Teck Resources Ltd. (TSX: TCK.A and TCK.B, NYSE: TCK), Canada’s largest producer of metallurgical coal, reported on Feb. 12 that gross profit before depreciation and amortization from the coal business unit declined by C$118 million in the fourth quarter compared with a year ago primarily due to lower coal prices.
The average realized coal price of US$110 per tonne was 23% lower than the fourth quarter of 2013 and reflects oversupplied steelmaking coal market conditions. The favorable effect of a stronger U.S. dollar in the fourth quarter partly offset the lower coal price, which weakened by 17% in Canadian dollar equivalent terms compared with the same period a year ago.

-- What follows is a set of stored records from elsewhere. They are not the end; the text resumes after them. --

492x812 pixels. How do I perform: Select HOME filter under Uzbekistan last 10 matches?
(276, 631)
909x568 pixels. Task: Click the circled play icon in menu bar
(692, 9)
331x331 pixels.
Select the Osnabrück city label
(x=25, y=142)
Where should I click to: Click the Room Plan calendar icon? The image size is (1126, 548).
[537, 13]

Production in the fourth quarter of 6.8 million tonnes rose by 2% compared with the same period a year ago and set a new fourth quarter record. There was potential for higher production rates to have been achieved, however, rail movement of coal to Vancouver ports on the Pacific Coast has been underperforming and limiting production rates since late November. This led to temporary shutdowns at a number of the mines due to high site inventory levels in December.

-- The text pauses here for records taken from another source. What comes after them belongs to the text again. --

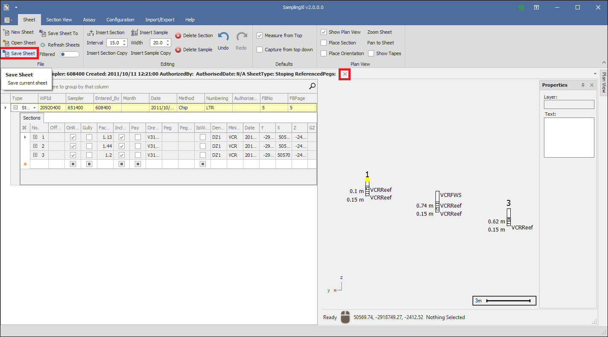Uncheck Measure from Top checkbox

pyautogui.click(x=260, y=36)
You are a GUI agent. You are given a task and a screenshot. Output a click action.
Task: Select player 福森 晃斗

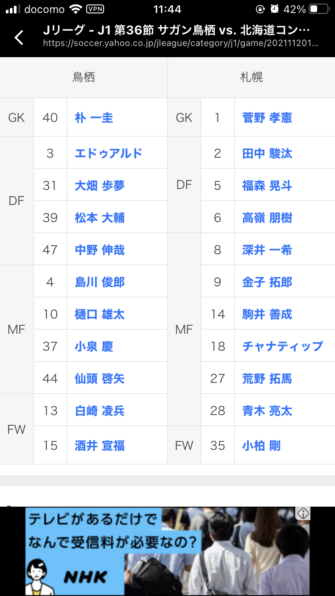click(267, 185)
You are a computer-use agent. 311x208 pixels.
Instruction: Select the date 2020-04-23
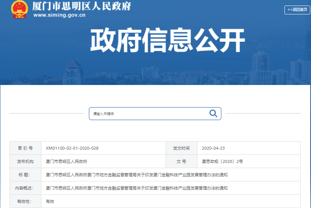(x=213, y=148)
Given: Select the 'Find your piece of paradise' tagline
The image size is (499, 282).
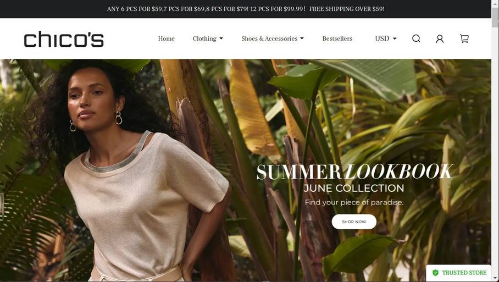Looking at the screenshot, I should pos(354,202).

Overall coal production was 1.1 million tonnes higher in 2014 than in the previous year. In addition, numerous individual site production records were surpassed in 2014. The Elkview mine set a new annual production record and set new records for each quarter in the year. Greenhills set a new annual production record and set new records in the first, second and third quarters. In addition, Cardinal River set a new annual production record and Fording River set a new fourth quarter production record.

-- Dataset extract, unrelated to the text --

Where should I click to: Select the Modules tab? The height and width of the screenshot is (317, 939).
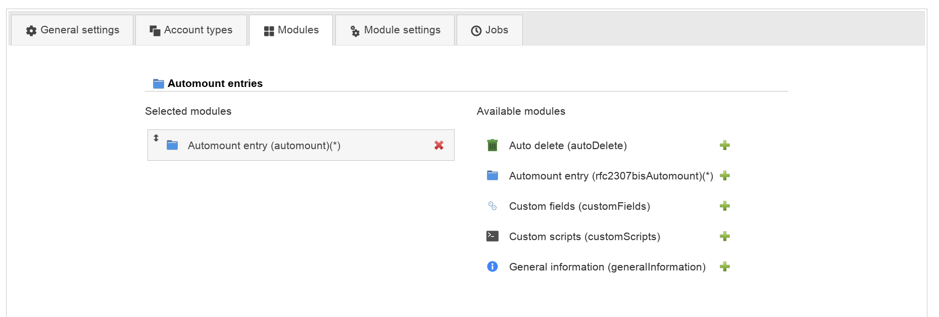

Coal sales of 6.5 million tonnes in the fourth quarter represent a new high for this period as demand for Teck’s products remains strong. In addition, some 2014 sales slipped into 2015 as extended ship loader maintenance followed by a conveyer failure resulted in a large vessel queue in Vancouver at year end.
Oversupply in the internationakl coal markets continues to keep prices at an unsustainable level, Teck noted. Approximately 30 million tonnes of cutbacks and closures have been announced since January 2014, but there has been a lag to implementation. Teck estimates that slightly less than half of these cuts had been implemented by year end. With additional production coming on in Australia and elsewhere, Teck said it expects the market to remain oversupplied unless further cuts are announced and implemented. If cuts and closures continue to be announced at the same rate Teck has seen in the last few months, there is potential for the coal market to be back in balance as early as the second half of 2015.
Coal prices for the first quarter of 2015 have been agreed with the majority of customers based on US$117 per tonne for the highest quality products. This is consistent with prices reportedly achieved by competitors. Additional sales priced on a spot basis will reflect market conditions when sales are concluded.
Teck’s cost reduction initiatives continue to produce significant results and are focused on improvements in equipment and labor productivities, reduced use of contractors, reduced consumable usage and limiting the use of higher cost equipment. However, a number of factors have partially offset the strong performance of the cost reduction program. These included the effect of the strengthening U.S. dollar, additional parts and supplies, as well as increased use of explosives as strip ratios have increased compared to a year ago.
In the fourth quarter, Teck began to experience the positive effects of lower energy prices as commodity prices dropped. Benchmark West Texas Intermediate prices averaged US$73 per barrel in the quarter compared with US$98 per barrel last year. Combined with reduced usage from a number of cost reduction initiatives, this resulted in energy costs that were lower than in the fourth quarter of 2013.
Teck is expecting coal sales in the first quarter of 2015 to be at or above 6.5 million tonnes. Vessel nominations for quarterly contract shipments are determined by customers and final sales depend on the timely arrival of vessels, as well as the performance of the rail transportation network and coal-loading facilities. The average realized prices for the quarter will depend on product mix, proportion of quarterly contract versus short-term priced sales and the market price trend.
The company’s 2015 coal production is expected to be in the range of 26.5 to 27.5 million tonnes of coal. Actual production will depend primarily on customer demand for deliveries of steelmaking coal and performance of the logistics chain. Depending on market conditions and the sales outlook, Teck may adjust its production plans. It expects 2015 annual cost of product sold, before transportation and depreciation charges, to be in the range of C$49 to C$53 per tonne (US$39 to US$42) based on current exchange rates and production plans. Transportation costs in 2015 are expected to be approximately C$37 to C$40 per tonne.
The coal operations are particularly affected by the changes in oil and diesel costs and account for approximately 65% of fuel usage and sensitivities. For each US$1 change in the price of a barrel of oil, operating costs at the coal operations are affected by approximately C$3 million.